Ransomware attacks are on the rise and as adversaries mount more sophisticated attacks, government and private institutions need to advance their cyber strategies as well in order to not become easy targets.
That was one of the main takeaways from private and public sector cybersecurity experts at MeriTalk’s Curbing the Flow of Ransomware: Real or Pipe Dream event on August 12. Experts agreed institutions need to have new and more sophisticated approaches to cybersecurity amid rising ransomware attacks – whether that be through exploring new security solutions, increasing private and public sector collaboration, or shifting the culture within organizations to embrace cybersecurity more tightly.
“A new era of ransomware is upon us, and the problem isn’t that the institutions have changed. The problem is the institutions haven’t changed,” Mark Bowling, vice president of security response services at ExtraHop said during the event. “They have not evolved in the same way that the threat actors have evolved, so the threat actors have evolved in scope and sophistication.”
..........
▶ REQUIRED WORK
Reproduce the ransomware article in full, word for word. The listing that comes next is independent material and has no connection to the ransomware article.

(Dataset records)
..........
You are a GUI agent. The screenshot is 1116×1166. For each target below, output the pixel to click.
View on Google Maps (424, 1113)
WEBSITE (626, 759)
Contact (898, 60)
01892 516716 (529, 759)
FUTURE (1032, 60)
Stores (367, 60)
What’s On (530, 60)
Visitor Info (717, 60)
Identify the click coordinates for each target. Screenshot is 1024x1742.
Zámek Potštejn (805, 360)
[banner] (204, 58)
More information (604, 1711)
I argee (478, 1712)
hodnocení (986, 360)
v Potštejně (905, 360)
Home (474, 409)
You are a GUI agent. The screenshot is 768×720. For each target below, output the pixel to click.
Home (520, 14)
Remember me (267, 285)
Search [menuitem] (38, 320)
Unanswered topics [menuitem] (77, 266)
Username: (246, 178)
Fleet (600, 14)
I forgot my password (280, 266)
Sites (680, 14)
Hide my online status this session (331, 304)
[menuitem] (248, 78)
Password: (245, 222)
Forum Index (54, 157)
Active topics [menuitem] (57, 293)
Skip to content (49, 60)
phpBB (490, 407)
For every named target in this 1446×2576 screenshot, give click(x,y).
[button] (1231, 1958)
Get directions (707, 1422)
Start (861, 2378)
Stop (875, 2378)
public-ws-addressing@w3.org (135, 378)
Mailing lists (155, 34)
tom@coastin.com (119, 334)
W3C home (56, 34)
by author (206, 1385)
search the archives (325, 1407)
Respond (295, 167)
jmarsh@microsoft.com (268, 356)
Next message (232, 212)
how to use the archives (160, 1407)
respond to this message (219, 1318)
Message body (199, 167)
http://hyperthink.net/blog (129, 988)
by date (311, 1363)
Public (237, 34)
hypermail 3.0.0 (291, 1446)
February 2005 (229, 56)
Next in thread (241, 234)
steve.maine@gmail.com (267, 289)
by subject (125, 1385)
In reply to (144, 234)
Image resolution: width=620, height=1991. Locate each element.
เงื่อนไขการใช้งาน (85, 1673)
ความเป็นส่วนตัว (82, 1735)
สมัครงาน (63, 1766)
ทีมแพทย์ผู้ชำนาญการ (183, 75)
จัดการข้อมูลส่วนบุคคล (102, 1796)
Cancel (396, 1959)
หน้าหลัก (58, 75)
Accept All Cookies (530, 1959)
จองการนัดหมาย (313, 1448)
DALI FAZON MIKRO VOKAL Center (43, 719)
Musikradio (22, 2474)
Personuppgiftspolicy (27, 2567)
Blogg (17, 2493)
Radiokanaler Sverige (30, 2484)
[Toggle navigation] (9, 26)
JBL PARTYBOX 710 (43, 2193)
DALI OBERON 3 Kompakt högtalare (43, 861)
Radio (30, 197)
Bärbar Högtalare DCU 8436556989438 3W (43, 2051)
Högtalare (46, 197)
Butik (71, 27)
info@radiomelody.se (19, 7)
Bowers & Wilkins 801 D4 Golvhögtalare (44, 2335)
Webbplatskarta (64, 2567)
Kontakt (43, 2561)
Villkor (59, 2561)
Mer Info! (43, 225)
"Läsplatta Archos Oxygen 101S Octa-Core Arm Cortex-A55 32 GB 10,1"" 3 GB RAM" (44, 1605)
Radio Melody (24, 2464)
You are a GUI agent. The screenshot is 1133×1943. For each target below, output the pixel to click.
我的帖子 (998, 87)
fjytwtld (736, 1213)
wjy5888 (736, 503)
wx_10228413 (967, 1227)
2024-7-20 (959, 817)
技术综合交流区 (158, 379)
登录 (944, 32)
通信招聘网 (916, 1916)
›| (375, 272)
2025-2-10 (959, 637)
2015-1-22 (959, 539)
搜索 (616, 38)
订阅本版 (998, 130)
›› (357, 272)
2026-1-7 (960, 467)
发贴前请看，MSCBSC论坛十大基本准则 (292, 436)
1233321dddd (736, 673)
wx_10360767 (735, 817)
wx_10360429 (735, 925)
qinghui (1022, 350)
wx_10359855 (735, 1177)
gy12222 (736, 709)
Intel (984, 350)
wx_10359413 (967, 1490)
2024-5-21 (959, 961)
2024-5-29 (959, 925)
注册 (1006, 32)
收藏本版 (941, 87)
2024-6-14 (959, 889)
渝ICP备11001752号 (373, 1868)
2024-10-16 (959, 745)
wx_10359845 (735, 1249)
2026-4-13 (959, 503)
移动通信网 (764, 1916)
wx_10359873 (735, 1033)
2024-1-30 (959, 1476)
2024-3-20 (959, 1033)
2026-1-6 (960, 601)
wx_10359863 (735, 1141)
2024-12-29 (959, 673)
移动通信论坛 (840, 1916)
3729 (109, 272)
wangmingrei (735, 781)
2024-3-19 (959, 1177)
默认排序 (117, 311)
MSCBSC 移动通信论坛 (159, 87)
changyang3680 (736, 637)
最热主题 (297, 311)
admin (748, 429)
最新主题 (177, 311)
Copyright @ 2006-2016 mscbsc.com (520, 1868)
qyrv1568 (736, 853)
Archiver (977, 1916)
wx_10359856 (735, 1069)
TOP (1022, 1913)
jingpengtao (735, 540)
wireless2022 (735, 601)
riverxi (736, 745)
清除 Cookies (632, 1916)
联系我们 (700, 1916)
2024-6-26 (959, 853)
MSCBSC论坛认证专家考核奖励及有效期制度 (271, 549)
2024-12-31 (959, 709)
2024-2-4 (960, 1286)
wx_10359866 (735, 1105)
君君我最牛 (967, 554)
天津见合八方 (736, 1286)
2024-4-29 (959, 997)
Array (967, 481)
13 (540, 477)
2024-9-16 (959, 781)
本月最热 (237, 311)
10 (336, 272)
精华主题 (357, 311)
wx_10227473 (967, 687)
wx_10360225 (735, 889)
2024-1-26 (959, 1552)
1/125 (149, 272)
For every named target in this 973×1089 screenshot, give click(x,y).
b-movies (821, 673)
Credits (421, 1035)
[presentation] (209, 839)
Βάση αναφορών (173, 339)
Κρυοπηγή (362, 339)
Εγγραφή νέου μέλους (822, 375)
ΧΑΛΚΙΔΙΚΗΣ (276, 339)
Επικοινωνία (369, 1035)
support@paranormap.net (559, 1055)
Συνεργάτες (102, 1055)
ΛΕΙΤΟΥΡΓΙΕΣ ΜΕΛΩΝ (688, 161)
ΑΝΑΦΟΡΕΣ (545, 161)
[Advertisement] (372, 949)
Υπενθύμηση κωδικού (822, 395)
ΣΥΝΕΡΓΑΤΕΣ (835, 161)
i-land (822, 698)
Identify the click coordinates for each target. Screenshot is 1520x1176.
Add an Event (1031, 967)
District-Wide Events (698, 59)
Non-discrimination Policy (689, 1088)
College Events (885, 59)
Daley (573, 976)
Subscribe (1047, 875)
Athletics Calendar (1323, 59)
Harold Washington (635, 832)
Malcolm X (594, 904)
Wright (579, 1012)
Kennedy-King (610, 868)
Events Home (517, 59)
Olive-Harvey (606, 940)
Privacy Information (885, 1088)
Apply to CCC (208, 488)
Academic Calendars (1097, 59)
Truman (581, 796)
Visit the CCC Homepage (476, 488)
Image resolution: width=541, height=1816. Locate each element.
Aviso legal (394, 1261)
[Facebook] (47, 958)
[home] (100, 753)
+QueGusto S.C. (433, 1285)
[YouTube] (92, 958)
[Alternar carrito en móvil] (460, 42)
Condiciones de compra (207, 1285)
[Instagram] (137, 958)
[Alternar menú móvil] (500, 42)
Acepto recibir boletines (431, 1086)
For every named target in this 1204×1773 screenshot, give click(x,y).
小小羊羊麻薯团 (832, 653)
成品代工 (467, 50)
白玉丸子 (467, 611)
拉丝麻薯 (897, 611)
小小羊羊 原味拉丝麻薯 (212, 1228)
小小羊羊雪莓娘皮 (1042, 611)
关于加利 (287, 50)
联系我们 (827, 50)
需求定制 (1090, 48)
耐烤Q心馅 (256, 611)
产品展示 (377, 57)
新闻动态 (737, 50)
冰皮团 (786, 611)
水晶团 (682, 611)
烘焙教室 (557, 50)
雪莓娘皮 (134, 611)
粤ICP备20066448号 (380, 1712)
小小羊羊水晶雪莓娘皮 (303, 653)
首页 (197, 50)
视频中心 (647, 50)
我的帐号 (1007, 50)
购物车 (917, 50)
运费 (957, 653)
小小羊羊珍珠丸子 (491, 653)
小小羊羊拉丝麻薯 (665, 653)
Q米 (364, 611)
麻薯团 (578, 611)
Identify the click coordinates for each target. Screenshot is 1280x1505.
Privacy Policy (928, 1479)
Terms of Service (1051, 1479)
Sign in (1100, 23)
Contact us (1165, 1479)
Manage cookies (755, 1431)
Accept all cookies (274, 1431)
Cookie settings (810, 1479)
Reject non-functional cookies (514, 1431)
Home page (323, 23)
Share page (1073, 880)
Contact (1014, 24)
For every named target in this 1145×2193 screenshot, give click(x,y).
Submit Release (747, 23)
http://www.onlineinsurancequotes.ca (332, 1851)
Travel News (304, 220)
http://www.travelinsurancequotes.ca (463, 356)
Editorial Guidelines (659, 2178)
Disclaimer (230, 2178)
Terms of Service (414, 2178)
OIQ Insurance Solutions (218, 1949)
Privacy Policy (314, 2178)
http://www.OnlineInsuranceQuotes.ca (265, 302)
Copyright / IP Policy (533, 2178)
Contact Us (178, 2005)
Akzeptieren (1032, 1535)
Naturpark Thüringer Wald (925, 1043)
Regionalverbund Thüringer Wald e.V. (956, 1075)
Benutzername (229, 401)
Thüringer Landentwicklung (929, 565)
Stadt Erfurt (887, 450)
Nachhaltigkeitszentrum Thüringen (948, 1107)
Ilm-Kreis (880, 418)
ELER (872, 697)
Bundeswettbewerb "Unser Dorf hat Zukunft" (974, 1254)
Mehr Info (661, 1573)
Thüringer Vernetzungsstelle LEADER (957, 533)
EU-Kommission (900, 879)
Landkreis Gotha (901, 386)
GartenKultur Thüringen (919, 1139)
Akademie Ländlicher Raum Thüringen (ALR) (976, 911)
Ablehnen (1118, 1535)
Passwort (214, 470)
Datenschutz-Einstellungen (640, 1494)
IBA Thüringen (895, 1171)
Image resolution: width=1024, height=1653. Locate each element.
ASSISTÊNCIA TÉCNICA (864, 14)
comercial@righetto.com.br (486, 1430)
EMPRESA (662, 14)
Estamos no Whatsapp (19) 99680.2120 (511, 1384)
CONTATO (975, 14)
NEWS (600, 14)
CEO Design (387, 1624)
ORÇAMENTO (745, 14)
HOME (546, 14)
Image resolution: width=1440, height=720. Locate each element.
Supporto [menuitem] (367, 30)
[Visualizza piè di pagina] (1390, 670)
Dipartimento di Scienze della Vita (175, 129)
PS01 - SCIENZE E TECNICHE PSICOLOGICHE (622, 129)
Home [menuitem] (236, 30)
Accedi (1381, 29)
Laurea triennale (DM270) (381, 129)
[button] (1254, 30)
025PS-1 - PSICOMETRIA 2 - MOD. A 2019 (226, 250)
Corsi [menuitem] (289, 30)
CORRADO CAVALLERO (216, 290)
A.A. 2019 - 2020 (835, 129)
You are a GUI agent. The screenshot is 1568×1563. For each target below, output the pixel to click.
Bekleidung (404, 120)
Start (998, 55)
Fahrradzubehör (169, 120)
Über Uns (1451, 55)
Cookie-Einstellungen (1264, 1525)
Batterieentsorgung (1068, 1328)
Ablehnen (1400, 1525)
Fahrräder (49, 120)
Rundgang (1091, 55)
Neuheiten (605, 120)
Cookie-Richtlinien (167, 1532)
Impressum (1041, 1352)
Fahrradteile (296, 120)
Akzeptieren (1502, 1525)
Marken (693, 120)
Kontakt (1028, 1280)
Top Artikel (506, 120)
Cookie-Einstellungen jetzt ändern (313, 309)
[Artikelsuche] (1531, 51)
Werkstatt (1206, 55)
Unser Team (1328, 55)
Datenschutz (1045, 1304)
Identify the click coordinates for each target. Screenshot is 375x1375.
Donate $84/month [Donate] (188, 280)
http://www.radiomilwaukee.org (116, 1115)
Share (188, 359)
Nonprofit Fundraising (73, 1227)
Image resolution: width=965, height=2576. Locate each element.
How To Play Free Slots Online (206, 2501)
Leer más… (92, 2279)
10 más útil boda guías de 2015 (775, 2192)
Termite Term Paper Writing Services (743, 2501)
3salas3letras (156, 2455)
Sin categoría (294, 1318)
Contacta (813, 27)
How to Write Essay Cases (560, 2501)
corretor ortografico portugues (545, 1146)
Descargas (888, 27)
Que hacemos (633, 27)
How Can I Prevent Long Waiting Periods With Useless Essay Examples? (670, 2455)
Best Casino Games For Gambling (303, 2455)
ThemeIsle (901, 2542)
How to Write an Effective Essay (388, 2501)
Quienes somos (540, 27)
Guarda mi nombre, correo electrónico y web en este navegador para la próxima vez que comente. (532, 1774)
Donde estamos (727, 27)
..........
▶ TASK ANSWER
Ransomware attacks are on the rise and as adversaries mount more sophisticated attacks, government and private institutions need to advance their cyber strategies as well in order to not become easy targets.
That was one of the main takeaways from private and public sector cybersecurity experts at MeriTalk’s Curbing the Flow of Ransomware: Real or Pipe Dream event on August 12. Experts agreed institutions need to have new and more sophisticated approaches to cybersecurity amid rising ransomware attacks – whether that be through exploring new security solutions, increasing private and public sector collaboration, or shifting the culture within organizations to embrace cybersecurity more tightly.
“A new era of ransomware is upon us, and the problem isn’t that the institutions have changed. The problem is the institutions haven’t changed,” Mark Bowling, vice president of security response services at ExtraHop said during the event. “They have not evolved in the same way that the threat actors have evolved, so the threat actors have evolved in scope and sophistication.”